It is the overlap between the 1994 and the 1999 indictments that gives rise to the instant motion, which seeks dismissal of the racketeering, extortion, and money laundering counts on “principles of res judicata.” What the motion requires this court to decide is whether a prior action of a district court purporting to dismiss the unresolved counts of the 1994 action “with prejudice” acts as a bar to the prosecution of all or some of the substantive counts contained in the 1999 indictment.
The essential background is as follows. The 1994 proceedings were prolonged and punctuated by sensational revelations regarding the involvement of agents of the Federal Bureau of Investigation (FBI) in a corrupt arrangement to protect James Bulger and the worst excesses of his gang.
See United States v. Salemme,
91 F.Supp.2d 141 (D.Mass.1999). As pretrial proceedings progressed, the government, capitalizing on information unearthed by Judge Wolfs meticulous excavations, on November 17, 1999, initiated the instant action.
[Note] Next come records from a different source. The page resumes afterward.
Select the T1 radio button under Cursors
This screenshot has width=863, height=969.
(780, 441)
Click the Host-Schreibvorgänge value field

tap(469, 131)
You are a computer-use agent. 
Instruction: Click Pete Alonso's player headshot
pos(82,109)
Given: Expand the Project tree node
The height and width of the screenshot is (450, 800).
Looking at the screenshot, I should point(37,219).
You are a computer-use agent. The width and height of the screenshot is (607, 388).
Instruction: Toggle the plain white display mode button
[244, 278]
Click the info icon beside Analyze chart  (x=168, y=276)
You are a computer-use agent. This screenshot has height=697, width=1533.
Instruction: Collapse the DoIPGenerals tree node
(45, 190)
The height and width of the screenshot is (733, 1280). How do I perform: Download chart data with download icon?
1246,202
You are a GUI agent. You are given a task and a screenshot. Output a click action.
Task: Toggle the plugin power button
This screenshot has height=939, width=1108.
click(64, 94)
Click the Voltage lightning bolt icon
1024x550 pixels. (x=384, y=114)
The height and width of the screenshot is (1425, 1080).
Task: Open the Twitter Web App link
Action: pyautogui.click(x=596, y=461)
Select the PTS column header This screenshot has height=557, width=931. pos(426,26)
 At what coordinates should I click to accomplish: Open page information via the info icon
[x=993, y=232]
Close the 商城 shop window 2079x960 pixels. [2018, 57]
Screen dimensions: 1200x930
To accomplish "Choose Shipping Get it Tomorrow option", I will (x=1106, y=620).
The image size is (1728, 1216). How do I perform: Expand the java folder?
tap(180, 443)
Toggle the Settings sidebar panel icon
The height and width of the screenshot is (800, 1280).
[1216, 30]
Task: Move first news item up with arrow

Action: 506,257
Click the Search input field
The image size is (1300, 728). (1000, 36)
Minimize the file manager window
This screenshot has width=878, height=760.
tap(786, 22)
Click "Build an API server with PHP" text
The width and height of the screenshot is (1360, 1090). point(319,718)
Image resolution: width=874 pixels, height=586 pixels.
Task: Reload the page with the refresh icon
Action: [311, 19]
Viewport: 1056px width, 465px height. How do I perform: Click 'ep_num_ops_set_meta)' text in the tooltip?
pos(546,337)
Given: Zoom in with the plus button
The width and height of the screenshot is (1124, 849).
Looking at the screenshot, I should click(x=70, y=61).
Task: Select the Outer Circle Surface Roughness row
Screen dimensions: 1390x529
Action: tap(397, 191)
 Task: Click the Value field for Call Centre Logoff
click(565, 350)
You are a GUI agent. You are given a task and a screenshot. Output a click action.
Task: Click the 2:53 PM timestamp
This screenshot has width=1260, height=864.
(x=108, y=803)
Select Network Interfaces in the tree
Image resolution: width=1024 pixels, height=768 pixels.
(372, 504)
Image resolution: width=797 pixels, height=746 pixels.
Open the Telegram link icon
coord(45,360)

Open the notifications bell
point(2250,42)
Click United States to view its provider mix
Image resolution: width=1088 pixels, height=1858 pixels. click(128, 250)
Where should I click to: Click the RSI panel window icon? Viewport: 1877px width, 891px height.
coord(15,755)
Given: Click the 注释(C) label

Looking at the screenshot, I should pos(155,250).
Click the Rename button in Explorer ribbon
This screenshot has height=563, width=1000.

On April 27, 2001, Flemmi accepted an offer from the government to dispose of the 1994 and 1997 indictments by entering a plea of guilty to a superseding information tailored to six counts of extortion and the separately charged money laundering conspiracy. In its relevant particulars, the plea agreement recited as follows.
The parties also agree that the fact of Defendant’s plea of guilty, and any admissions pursuant to Defendant’s plea of guilty, will not be used as evidence directly against Defendant in the case pending before the Honorable Richard G. Stearns as Criminal No. 99-10371-RGS. Further, the U.S. Attorney agrees not to file a superceding indictment in Criminal No. 99-10371-RGS which contains any counts to which Defendant has plead guilty in this case ... or any counts or racketeering acts dismissed pursuant to this plea agreement. None of the extortion victims named in the Superseding Information will be called by the U.S. Attorney as witnesses at trial in Criminal No. 99-10371-RGS nor will the U.S. Attorney attempt to use the grand jury testimony of the extortion victims named in the Superseding Information as evidence at trial in Criminal No. 99-10371-RGS_ The parties agree that this agreement does not preclude the U.S. Attorney from calling any extortion victims not named in the Superseding Information as witnesses at trial in Criminal No. 99-10371-RGS.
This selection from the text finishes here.